=== Data excerpts ===

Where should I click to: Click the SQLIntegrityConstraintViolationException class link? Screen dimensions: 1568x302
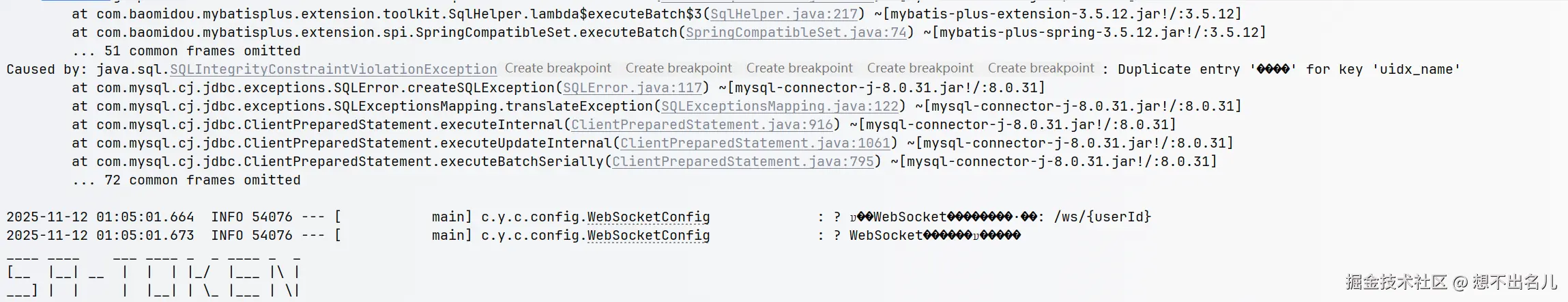click(333, 69)
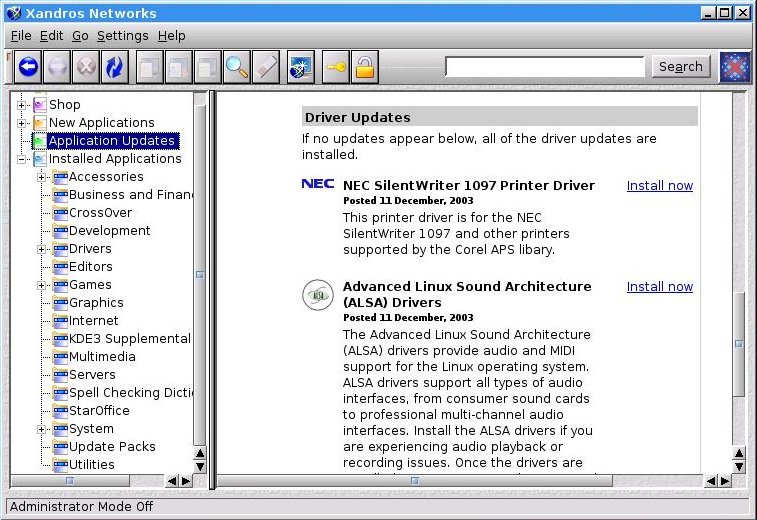757x520 pixels.
Task: Click the Xandros logo icon at top right
Action: click(x=735, y=67)
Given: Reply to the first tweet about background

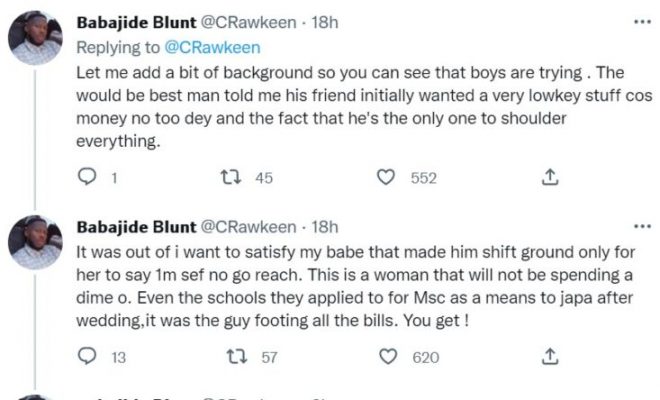Looking at the screenshot, I should tap(86, 177).
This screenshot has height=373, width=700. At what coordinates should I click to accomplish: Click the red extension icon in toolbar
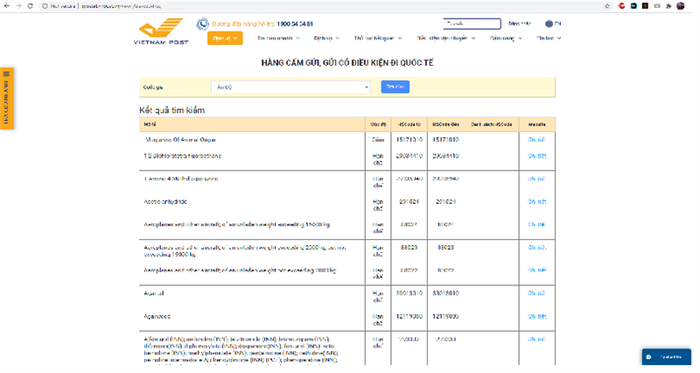click(x=621, y=6)
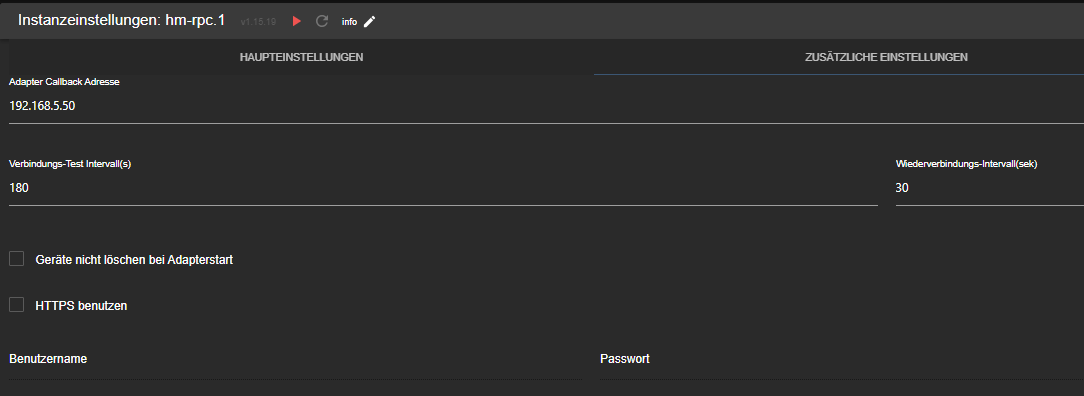Switch to the Haupteinstellungen tab
The image size is (1084, 396).
click(301, 57)
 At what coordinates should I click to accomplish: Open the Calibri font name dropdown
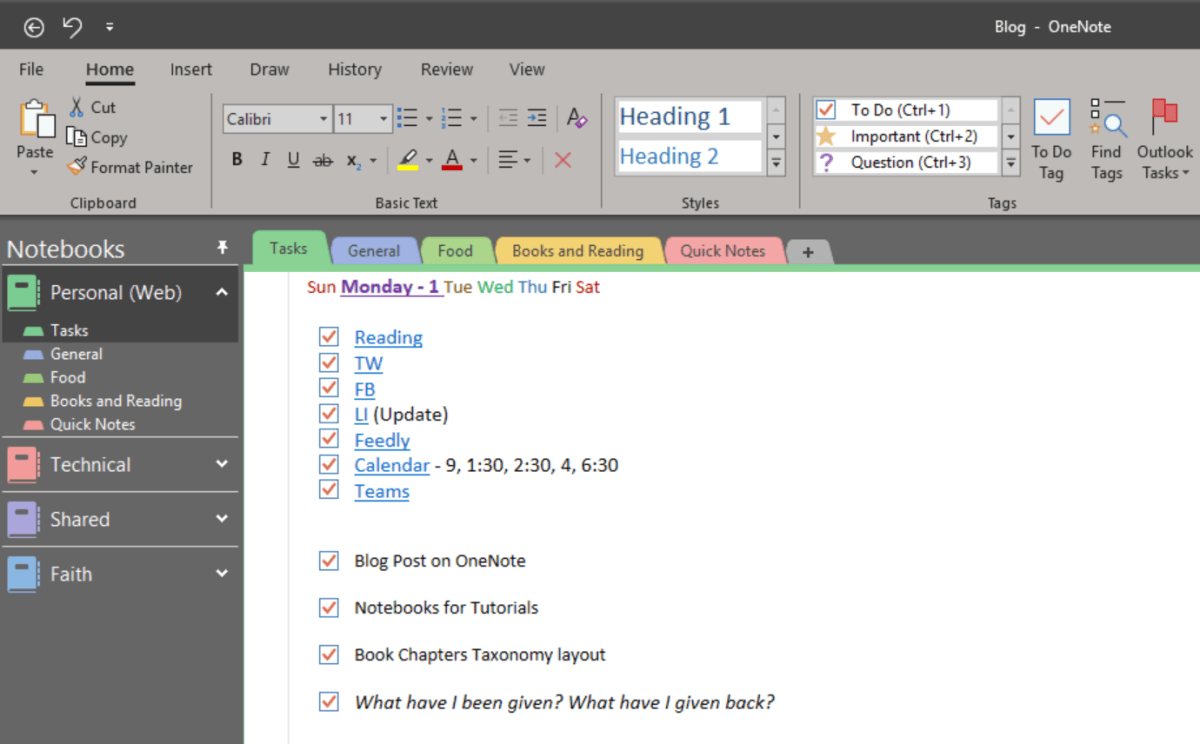323,119
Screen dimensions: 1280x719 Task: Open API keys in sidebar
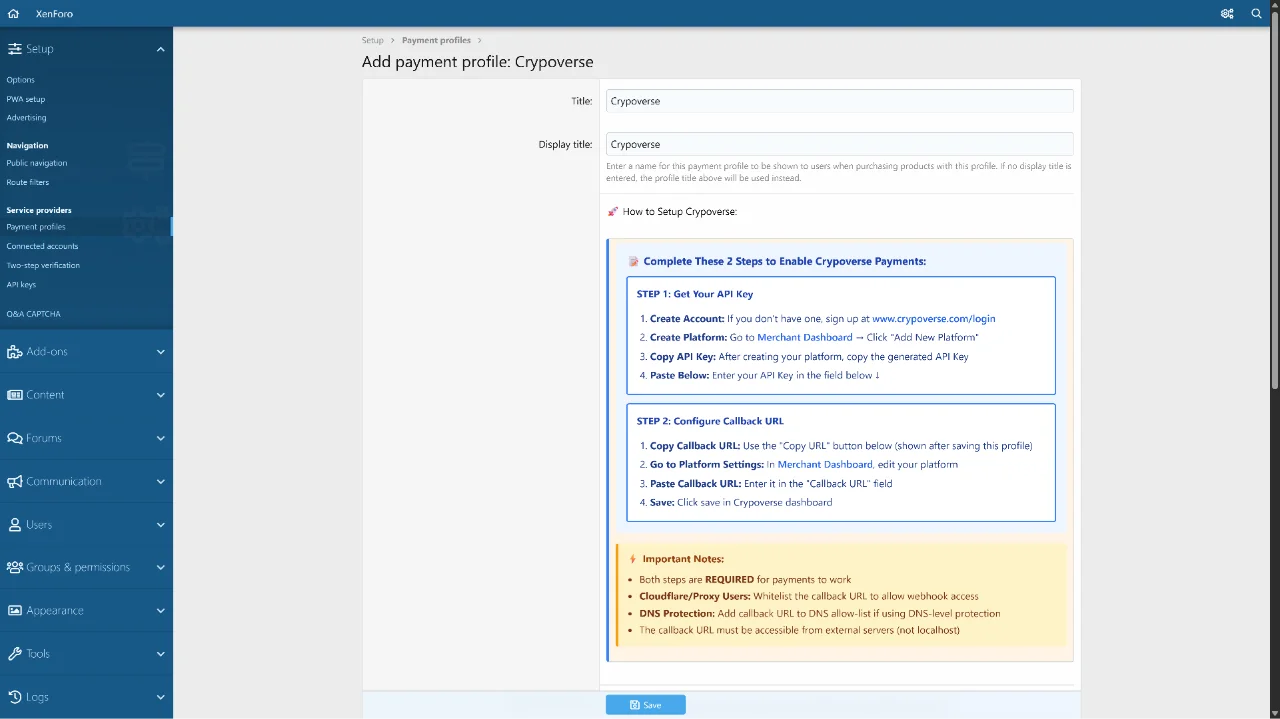[21, 285]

===

- What you will do -
A word-for-word transcription of the entries above, free of images, is what is wanted.

- Solution to the problem -
Where should I click to: Click the SQLIntegrityConstraintViolationException class link? Screen dimensions: 1568x302
click(333, 69)
757x520 pixels.
Task: Click the Xandros logo icon at top right
Action: click(x=735, y=67)
Given: Reply to the first tweet about background

Looking at the screenshot, I should tap(86, 177).
This screenshot has height=373, width=700. At what coordinates should I click to accomplish: Click the red extension icon in toolbar
click(x=621, y=6)
Switch to the Haupteinstellungen tab
The image size is (1084, 396).
click(301, 57)
 At what coordinates should I click to accomplish: Open the Calibri font name dropdown
323,119
Screen dimensions: 1280x719 Task: Open API keys in sidebar
[21, 285]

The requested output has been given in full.